Here is a design for a blame cache. It may not be the best design, but it seems workable.
The blame information for a file has commit and author information for each line. However, we only really need commit information, since we can derive author information from it (this is available in fast storage). Further, we are guaranteed to have 32-bit integers (commitID) assigned for all commits already, so we can store the blame for a file as a sequence of 32-bit integers -- one for each line in the file. This will be fairly compact.
Storing blame information for every file at every commit isn't practical since it would be enormous, but we can cache blame every time a file is modified. We still need to do a somewhat-expensive log operation to figure out the last modification time of a file, which is somewhat slow, but this reduces a very slow blame operation to a somewhat slow log operation with a very simple cache mechanism. Log slowness is a general problem that causes other performance issues; addressing it is desirable but it's really a different/larger problem.
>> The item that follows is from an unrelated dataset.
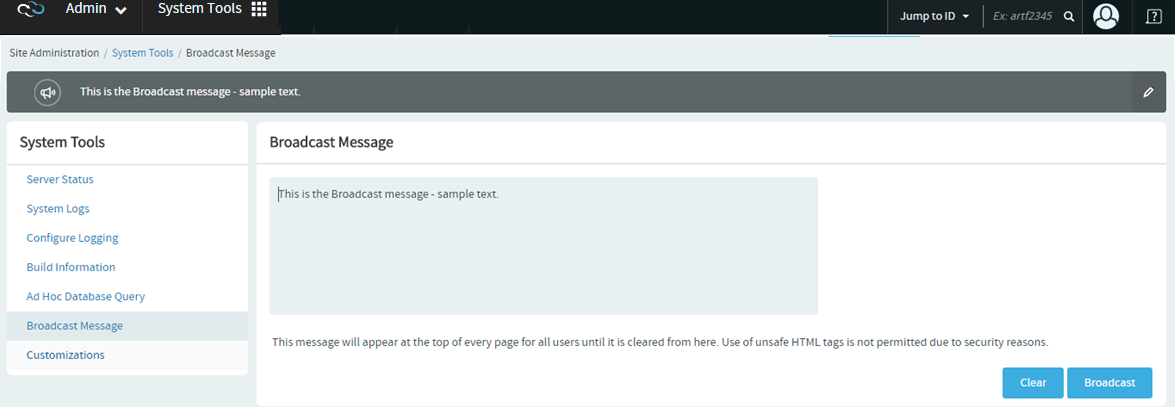
Task: Edit broadcast message with pencil icon
Action: (x=1149, y=92)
So we end up with a table like this:
commitID | pathID | blame: uint32 uint32 uint32 ... |
To read this cache:
- Use log to find the commit when a file was last modified.
- Look up blame information with that commitID and the file's pathID.
- Decode the list of integers.
- Look up the commits with those commitIDs.
To fill this cache:
- Use log to find the commit when the file was last modified.
- Look up blame information with that commitID and the file's `pathID'.
- Fail to find a cache entry.
- Run blame normally.
- Look up the commitIDs for the blamed commits.
- Encode the list of commit IDs.
- Shove them into the cache.
We could store this cache more efficiently -- maybe by gzipping or using run-lenght encoding, or by creating a lookup table at the head of the blame info -- but this probably won't be an issue, and the improvement probably isn't huge. We could add an extra format column to the table if we anticipate changing this later (or not, and just drop the old cache).